The launch of the United Aerial Firefighters Association adds a unified industry voice to help shape changes in fire aviation practices, policies and funding.
As noted in their launch release on February 16, the UAFA was founded in “an effort to respond to the ever-growing wildfire challenge” and unites “leading aerial firefighting companies … to form a powerful industry association that will serve to foster safety and standardization in the aerial firefighting community.”
The UAFA identifies as “the only association dedicated to aerial firefighting and is a unified voice advocating for safety and standardization on the local, state, and federal levels.” Membership is open to those who own, operate or lease wildland firefighting aviation assets, and companies supporting the aerial firefighting industry. Additionally, free memberships will be available to nonprofits and state and national agencies engaged in the wildfire community.
“We’ve seen tremendous change occur in wildland fire aviation over the last twenty years,” says John Gould, President and CEO of 10 Tanker Air Carrier, who is one of the founding members as well as the UAFA’s first president. “As we look ahead, these challenges will only become more significant. While individual organizations within the industry will always be competitive, we believe the collective expertise represented within UAFA membership will help to ensure our industry continues to grow with the innovation, safety, and standardization necessary to deliver the best service possible to our customers.”

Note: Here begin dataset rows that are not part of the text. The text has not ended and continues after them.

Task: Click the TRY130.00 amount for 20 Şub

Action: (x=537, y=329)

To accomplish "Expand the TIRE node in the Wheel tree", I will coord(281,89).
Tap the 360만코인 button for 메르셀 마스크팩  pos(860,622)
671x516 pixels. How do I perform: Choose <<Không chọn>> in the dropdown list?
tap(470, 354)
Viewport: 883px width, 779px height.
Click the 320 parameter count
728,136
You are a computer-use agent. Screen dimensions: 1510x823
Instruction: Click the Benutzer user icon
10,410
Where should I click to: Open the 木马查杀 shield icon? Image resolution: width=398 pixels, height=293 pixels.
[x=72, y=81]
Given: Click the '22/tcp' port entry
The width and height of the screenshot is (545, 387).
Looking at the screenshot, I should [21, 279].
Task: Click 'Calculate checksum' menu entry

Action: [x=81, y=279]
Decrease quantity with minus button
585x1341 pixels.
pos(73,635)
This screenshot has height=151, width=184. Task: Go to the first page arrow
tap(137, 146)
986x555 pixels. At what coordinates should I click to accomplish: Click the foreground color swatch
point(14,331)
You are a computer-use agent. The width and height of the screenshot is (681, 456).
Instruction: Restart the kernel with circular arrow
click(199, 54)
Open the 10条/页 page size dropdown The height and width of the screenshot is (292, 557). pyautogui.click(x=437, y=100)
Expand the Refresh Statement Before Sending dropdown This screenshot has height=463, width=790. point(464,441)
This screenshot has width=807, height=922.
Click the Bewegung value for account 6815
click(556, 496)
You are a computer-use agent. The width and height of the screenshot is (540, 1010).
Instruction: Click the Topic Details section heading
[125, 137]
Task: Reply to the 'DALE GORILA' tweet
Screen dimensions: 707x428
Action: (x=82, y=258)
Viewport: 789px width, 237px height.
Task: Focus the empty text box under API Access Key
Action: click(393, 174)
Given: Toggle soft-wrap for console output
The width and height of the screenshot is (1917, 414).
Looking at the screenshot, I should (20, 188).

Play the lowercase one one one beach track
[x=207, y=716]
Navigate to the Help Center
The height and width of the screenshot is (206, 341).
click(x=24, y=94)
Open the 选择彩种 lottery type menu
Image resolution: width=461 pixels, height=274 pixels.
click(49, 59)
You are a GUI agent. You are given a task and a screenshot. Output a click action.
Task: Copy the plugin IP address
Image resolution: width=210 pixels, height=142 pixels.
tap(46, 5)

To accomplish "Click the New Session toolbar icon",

The UAFA’s entry into policy and planning occurs at an opportune moment. With the initial report on fire aviation released this week by the Wildland Fire Mitigation and Management Commission, the need and value of a focused industry-expert voice becomes more apparent. Though the phrase “private aviation” only occurred three times in the commission’s report, some variation of “contract,” “contracting” or “contractor” appeared 132 times, including in the second recommendation: “Efforts should be made to include contractor perspectives in any future strategy development given that, at this time, the majority of aviation resources in the federal fleet are owned and operated by contractors.”
And in the third recommendation: ”A national strategy should consider all ownership models, including contracting and government ownership of aviation resources.”
Recommendations 5, 6 and 7 focus specifically on the contracting and financing of fire aviation, all seeking to resolve an interconnected set of concerns summarized in Finding 4: “Agencies’ current budget structures and contracting constraints have incentivized the use of contracts that are seasonal, shorter term, and, while incorporating best value considerations, ultimately favor short-term budget expediency over long-term value.”
(For more on the Commission, see “First Wildland Fire Commission report focuses on aviation” in Wildfire Today.)
As Gould observed in an interview with Wildfire Today/Fire Aviation, the initiative for founding the UAFA preceded the Wildland Fire Commission – so board members were able to meet with the commission and “were gratified to see that some of the points we discussed made it in to the report,” even though the UAFA was still in its founding phase.
“It’s the right time, right place” for the industry to come together, Gould said. While many of the members have met individually in the past with members of Congress and the US Forest Service and related agencies to share their perspectives, they were often asked “what does the industry think? We see the advantages of speaking as a single voice, a unified voice. We realized that within our individual companies we have an expertise and experience yet there’s nobody that really speaks for our industry, to get the messages to our customers and to the Hill.”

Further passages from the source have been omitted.